# [WHAT THIS TASK INVOLVES]
Reproduce the items below word for word, from the line containing "will click(x=327, y=704)." to the line containing "Looking at the screenshot, I should [x=1111, y=67].", with both of those lines included.
....................
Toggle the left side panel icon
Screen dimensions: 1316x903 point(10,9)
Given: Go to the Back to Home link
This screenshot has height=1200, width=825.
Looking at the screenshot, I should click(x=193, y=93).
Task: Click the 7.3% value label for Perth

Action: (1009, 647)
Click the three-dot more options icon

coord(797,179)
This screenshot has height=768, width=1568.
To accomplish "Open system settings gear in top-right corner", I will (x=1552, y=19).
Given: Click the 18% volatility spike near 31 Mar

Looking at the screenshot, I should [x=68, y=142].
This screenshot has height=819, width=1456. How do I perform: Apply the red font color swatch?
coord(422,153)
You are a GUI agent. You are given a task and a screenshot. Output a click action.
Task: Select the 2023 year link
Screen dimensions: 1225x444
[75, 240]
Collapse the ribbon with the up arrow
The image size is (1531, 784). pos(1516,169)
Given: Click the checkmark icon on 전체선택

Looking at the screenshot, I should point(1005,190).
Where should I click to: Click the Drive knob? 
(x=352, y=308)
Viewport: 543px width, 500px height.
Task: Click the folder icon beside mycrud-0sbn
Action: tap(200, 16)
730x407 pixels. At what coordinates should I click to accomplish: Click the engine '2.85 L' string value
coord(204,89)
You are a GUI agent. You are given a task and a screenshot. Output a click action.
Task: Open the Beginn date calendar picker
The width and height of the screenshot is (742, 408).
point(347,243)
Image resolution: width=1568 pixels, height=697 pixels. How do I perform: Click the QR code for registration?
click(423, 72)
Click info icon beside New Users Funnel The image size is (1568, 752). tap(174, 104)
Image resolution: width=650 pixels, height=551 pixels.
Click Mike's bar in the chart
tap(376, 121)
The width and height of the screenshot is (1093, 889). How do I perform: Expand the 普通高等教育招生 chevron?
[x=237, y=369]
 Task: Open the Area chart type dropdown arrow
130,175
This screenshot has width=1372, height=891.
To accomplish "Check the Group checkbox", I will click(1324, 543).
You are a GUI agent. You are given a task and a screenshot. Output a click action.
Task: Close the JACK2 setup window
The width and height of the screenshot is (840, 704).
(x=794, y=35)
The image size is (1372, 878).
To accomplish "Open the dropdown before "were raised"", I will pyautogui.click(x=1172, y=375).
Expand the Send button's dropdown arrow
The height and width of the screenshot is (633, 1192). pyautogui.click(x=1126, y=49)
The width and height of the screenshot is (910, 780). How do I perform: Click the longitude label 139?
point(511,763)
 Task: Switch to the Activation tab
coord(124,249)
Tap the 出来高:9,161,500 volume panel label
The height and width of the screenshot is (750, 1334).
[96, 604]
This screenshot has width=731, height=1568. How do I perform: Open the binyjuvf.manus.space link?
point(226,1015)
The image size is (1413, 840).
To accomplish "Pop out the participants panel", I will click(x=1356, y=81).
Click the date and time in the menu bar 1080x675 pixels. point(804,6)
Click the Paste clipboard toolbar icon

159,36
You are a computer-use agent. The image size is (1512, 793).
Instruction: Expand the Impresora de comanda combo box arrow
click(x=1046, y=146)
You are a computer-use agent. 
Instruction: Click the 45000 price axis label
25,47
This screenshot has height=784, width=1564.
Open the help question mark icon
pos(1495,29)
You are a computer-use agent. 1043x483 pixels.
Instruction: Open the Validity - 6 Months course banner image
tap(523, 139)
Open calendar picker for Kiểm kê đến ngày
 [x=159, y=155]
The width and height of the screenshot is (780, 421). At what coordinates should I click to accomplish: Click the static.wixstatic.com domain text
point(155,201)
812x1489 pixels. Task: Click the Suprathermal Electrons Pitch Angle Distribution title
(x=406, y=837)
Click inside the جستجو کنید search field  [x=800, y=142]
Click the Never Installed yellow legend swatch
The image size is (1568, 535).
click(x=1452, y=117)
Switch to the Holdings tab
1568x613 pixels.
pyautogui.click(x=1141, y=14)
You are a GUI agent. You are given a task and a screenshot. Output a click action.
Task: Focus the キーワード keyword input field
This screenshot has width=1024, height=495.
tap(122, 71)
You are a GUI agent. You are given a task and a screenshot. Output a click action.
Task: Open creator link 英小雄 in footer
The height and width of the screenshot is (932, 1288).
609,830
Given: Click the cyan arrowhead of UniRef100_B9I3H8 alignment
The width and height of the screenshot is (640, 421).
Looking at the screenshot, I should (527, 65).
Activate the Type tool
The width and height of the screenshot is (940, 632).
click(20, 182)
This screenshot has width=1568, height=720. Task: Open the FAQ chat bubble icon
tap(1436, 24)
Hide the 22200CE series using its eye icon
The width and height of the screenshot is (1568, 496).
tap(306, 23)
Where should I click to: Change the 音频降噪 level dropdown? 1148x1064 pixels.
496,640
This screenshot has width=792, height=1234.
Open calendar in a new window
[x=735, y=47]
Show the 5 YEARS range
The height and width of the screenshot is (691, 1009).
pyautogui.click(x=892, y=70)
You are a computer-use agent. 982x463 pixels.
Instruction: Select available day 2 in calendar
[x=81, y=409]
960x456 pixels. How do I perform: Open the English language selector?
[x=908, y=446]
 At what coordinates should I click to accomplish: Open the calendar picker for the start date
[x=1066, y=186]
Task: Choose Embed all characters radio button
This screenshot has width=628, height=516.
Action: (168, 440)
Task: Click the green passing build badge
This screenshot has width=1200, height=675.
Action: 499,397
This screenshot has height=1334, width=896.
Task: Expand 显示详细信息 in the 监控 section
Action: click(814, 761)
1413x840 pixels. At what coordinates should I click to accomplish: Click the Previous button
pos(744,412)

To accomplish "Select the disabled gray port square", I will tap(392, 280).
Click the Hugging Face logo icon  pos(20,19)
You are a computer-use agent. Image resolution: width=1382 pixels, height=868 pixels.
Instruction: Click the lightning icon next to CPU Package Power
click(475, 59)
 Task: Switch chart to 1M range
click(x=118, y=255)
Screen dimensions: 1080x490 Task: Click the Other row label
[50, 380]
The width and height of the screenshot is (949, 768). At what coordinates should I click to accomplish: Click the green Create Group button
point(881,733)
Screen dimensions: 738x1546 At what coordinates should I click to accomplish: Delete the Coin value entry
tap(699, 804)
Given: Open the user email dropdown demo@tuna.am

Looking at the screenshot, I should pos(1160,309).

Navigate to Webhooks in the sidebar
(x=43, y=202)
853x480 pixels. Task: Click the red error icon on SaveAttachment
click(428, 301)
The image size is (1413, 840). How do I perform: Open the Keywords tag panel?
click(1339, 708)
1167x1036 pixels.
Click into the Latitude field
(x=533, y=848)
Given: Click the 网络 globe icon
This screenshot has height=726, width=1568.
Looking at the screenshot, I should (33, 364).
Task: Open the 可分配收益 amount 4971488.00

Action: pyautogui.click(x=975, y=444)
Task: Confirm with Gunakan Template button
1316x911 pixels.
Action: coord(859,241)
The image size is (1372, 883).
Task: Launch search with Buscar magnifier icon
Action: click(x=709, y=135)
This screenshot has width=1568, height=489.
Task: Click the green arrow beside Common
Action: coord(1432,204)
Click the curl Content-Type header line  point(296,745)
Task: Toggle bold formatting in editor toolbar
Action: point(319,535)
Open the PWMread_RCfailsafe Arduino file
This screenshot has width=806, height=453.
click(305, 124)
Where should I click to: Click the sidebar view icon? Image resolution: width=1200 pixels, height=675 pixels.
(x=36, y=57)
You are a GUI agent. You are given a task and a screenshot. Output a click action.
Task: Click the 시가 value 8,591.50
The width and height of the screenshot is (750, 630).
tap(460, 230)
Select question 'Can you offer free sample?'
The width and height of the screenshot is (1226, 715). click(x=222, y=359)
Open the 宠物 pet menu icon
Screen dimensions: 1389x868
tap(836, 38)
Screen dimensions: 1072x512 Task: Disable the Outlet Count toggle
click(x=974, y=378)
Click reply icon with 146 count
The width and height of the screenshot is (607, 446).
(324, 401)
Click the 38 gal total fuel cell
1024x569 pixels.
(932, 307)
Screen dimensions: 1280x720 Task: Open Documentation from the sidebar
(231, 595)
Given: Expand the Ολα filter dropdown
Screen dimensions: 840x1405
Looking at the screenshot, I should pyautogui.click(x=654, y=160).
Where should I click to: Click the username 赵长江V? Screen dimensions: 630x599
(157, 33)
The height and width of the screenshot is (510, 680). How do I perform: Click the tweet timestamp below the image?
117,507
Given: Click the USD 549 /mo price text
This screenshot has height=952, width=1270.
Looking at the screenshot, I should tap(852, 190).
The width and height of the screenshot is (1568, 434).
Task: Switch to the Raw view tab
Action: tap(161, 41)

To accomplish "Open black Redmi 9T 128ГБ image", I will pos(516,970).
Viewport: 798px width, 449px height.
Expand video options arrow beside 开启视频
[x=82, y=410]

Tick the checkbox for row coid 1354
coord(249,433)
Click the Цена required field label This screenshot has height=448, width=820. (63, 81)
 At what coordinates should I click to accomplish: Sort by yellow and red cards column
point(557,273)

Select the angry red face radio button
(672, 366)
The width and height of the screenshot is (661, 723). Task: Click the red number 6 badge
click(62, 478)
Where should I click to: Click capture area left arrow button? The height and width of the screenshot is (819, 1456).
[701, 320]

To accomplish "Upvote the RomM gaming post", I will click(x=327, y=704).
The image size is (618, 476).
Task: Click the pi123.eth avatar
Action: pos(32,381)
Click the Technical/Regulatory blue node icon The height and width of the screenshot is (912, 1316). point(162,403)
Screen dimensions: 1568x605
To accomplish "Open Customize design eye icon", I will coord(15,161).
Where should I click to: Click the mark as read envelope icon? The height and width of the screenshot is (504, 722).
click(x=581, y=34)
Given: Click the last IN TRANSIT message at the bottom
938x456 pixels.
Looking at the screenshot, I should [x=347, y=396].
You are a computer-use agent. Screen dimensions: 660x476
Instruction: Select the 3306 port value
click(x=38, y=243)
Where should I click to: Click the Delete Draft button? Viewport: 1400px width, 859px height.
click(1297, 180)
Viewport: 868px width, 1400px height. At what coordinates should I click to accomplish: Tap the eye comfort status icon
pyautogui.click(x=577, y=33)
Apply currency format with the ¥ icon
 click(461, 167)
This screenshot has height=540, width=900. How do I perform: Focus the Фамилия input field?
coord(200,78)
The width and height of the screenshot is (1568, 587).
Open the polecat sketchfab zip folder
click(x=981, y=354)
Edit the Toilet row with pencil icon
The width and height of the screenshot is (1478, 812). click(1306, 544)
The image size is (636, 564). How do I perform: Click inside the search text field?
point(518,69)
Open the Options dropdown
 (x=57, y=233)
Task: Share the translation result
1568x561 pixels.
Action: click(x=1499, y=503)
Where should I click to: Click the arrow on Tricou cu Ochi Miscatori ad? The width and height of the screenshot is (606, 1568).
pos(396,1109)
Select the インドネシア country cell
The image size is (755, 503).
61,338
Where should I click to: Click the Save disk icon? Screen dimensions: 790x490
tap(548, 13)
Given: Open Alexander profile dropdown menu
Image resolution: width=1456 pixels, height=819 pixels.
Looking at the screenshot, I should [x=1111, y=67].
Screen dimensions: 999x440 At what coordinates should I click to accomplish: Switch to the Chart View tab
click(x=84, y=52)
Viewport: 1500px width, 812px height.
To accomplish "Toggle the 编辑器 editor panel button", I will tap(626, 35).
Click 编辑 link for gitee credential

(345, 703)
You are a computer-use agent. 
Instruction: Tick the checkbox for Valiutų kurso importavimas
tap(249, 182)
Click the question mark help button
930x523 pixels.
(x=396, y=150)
....................
# [OUTPUT OF THE EXERCISE]
To accomplish "Upvote the RomM gaming post", I will click(x=327, y=704).
The image size is (618, 476).
Task: Click the pi123.eth avatar
Action: pos(32,381)
Click the Technical/Regulatory blue node icon The height and width of the screenshot is (912, 1316). point(162,403)
Screen dimensions: 1568x605
To accomplish "Open Customize design eye icon", I will coord(15,161).
Where should I click to: Click the mark as read envelope icon? The height and width of the screenshot is (504, 722).
click(x=581, y=34)
Given: Click the last IN TRANSIT message at the bottom
938x456 pixels.
Looking at the screenshot, I should [x=347, y=396].
You are a computer-use agent. Screen dimensions: 660x476
Instruction: Select the 3306 port value
click(x=38, y=243)
Where should I click to: Click the Delete Draft button? Viewport: 1400px width, 859px height.
click(1297, 180)
Viewport: 868px width, 1400px height. At what coordinates should I click to accomplish: Tap the eye comfort status icon
pyautogui.click(x=577, y=33)
Apply currency format with the ¥ icon
 click(461, 167)
This screenshot has height=540, width=900. How do I perform: Focus the Фамилия input field?
coord(200,78)
The width and height of the screenshot is (1568, 587).
Open the polecat sketchfab zip folder
click(x=981, y=354)
Edit the Toilet row with pencil icon
The width and height of the screenshot is (1478, 812). click(1306, 544)
The image size is (636, 564). How do I perform: Click inside the search text field?
point(518,69)
Open the Options dropdown
 (x=57, y=233)
Task: Share the translation result
1568x561 pixels.
Action: click(x=1499, y=503)
Where should I click to: Click the arrow on Tricou cu Ochi Miscatori ad? The width and height of the screenshot is (606, 1568).
pos(396,1109)
Select the インドネシア country cell
The image size is (755, 503).
61,338
Where should I click to: Click the Save disk icon? Screen dimensions: 790x490
tap(548, 13)
Given: Open Alexander profile dropdown menu
Image resolution: width=1456 pixels, height=819 pixels.
Looking at the screenshot, I should [x=1111, y=67].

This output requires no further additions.